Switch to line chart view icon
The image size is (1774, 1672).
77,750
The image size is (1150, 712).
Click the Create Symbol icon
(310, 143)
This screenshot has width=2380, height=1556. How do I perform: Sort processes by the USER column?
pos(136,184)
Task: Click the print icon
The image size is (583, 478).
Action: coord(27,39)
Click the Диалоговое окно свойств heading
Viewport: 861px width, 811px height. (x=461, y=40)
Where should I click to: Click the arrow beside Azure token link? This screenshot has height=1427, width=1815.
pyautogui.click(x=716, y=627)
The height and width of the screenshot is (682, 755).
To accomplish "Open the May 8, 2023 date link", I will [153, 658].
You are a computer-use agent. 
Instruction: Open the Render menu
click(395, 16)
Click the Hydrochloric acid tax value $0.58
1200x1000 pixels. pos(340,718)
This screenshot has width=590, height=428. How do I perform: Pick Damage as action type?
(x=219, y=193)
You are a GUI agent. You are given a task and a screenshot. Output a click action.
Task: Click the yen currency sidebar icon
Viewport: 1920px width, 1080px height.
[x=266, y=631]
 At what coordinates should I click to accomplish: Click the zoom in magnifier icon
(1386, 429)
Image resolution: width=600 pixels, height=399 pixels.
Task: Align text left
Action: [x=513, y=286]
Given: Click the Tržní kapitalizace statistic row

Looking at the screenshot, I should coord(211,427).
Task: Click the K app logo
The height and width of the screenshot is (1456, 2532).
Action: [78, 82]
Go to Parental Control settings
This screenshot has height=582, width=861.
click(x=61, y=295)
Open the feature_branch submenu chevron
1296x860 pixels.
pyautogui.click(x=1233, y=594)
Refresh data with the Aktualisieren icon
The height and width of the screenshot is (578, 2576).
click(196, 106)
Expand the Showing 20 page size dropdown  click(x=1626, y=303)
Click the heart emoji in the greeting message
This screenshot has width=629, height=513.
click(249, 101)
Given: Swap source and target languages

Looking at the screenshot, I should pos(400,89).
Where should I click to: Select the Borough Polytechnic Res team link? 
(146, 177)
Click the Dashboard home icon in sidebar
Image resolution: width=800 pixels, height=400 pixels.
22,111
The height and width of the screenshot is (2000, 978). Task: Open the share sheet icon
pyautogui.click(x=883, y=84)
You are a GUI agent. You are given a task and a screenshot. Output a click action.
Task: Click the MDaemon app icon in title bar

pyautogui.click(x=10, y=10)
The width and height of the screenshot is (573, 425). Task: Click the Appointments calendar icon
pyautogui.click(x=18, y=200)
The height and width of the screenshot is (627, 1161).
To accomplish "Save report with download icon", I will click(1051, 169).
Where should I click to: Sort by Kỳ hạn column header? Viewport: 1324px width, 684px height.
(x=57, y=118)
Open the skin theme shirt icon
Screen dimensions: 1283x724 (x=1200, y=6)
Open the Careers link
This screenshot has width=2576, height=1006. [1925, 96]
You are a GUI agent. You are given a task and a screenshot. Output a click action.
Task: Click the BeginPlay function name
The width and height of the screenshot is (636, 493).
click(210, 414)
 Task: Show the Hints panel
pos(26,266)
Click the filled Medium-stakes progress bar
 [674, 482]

Task statement: Please retype all of the items above word for word, keeping every line as it appears.

Response to this exercise:
Switch to line chart view icon
The image size is (1774, 1672).
77,750
The image size is (1150, 712).
Click the Create Symbol icon
(310, 143)
This screenshot has width=2380, height=1556. How do I perform: Sort processes by the USER column?
pos(136,184)
Task: Click the print icon
The image size is (583, 478).
Action: coord(27,39)
Click the Диалоговое окно свойств heading
Viewport: 861px width, 811px height. (x=461, y=40)
Where should I click to: Click the arrow beside Azure token link? This screenshot has height=1427, width=1815.
pyautogui.click(x=716, y=627)
The height and width of the screenshot is (682, 755).
To accomplish "Open the May 8, 2023 date link", I will [153, 658].
You are a computer-use agent. 
Instruction: Open the Render menu
click(395, 16)
Click the Hydrochloric acid tax value $0.58
1200x1000 pixels. pos(340,718)
This screenshot has width=590, height=428. How do I perform: Pick Damage as action type?
(x=219, y=193)
You are a GUI agent. You are given a task and a screenshot. Output a click action.
Task: Click the yen currency sidebar icon
Viewport: 1920px width, 1080px height.
[x=266, y=631]
 At what coordinates should I click to accomplish: Click the zoom in magnifier icon
(1386, 429)
Image resolution: width=600 pixels, height=399 pixels.
Task: Align text left
Action: [x=513, y=286]
Given: Click the Tržní kapitalizace statistic row

Looking at the screenshot, I should coord(211,427).
Task: Click the K app logo
The height and width of the screenshot is (1456, 2532).
Action: [78, 82]
Go to Parental Control settings
This screenshot has height=582, width=861.
click(x=61, y=295)
Open the feature_branch submenu chevron
1296x860 pixels.
pyautogui.click(x=1233, y=594)
Refresh data with the Aktualisieren icon
The height and width of the screenshot is (578, 2576).
click(196, 106)
Expand the Showing 20 page size dropdown  click(x=1626, y=303)
Click the heart emoji in the greeting message
This screenshot has width=629, height=513.
click(249, 101)
Given: Swap source and target languages

Looking at the screenshot, I should pos(400,89).
Where should I click to: Select the Borough Polytechnic Res team link? 
(146, 177)
Click the Dashboard home icon in sidebar
Image resolution: width=800 pixels, height=400 pixels.
22,111
The height and width of the screenshot is (2000, 978). Task: Open the share sheet icon
pyautogui.click(x=883, y=84)
You are a GUI agent. You are given a task and a screenshot. Output a click action.
Task: Click the MDaemon app icon in title bar

pyautogui.click(x=10, y=10)
The width and height of the screenshot is (573, 425). Task: Click the Appointments calendar icon
pyautogui.click(x=18, y=200)
The height and width of the screenshot is (627, 1161).
To accomplish "Save report with download icon", I will click(1051, 169).
Where should I click to: Sort by Kỳ hạn column header? Viewport: 1324px width, 684px height.
(x=57, y=118)
Open the skin theme shirt icon
Screen dimensions: 1283x724 (x=1200, y=6)
Open the Careers link
This screenshot has width=2576, height=1006. [1925, 96]
You are a GUI agent. You are given a task and a screenshot. Output a click action.
Task: Click the BeginPlay function name
The width and height of the screenshot is (636, 493).
click(210, 414)
 Task: Show the Hints panel
pos(26,266)
Click the filled Medium-stakes progress bar
 [674, 482]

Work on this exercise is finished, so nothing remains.